Rationale: The ubiquitin proteasome system (UPS) becomes dysfunctional as a result of ischemia/reperfusion (I/R), which may lead to dysregulation of signaling pathways. Ischemic preconditioning (IPC) may prevent dysregulation by preventing UPS dysfunction through inhibition of oxidative damage.

Objective: Examine the hypothesis that early IPC preserves postischemic UPS function thus facilitating prosurvival signaling events.

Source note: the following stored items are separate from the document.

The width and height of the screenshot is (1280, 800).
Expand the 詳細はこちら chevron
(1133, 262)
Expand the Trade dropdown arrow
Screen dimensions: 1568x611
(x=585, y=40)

Methods and Results: I/R decreased proteasome chymotryptic activity by 50% in isolated rat heart and an in vivo murine left anterior descending coronary artery occlusion model. Following IPC, proteasome activity was decreased 25% (P<0.05) in isolated heart and not different from baseline in the murine model. Enriched 26S proteasome was prepared and analyzed for protein carbonyl content. Increased (P<0.05) carbonylation in a 53-kDa band following I/R was diminished by IPC. Immunoprecipitation studies indicated that the 53-kDa carbonylation signal was of proteasomal origin. Two-dimensional gel electrophoresis resolved the 53-kDa band into spots analyzed by liquid chromatography/tandem mass spectrometry containing Rpt3/Rpt5 both of which could be immunoprecipitated conjugated to dinitrophenylhydrazine (DNPH). Higher amounts of DNPH-tagged Rpt5 were immunoprecipitated from the I/R samples and less from the IPC samples. I/R increased Bax levels by 63% (P<0.05) which was decreased by IPC. Lactacystin (lac) pretreatment of preconditioned hearts increased Bax by 140% (P<0.05) and also increased ubiquitinated proteins. Pretreatment of hearts with a proteasome inhibitor reversed the effects of IPC on postischemic Rpt5 carbonylation, cardiac function, morphology and morphometry, and ubiquitinated and signaling proteins.

Conclusions: These studies suggest that IPC protects function of the UPS by diminishing oxidative damage to 19S regulatory particle subunits allowing this complex to facilitate degradation of proapoptotic proteins.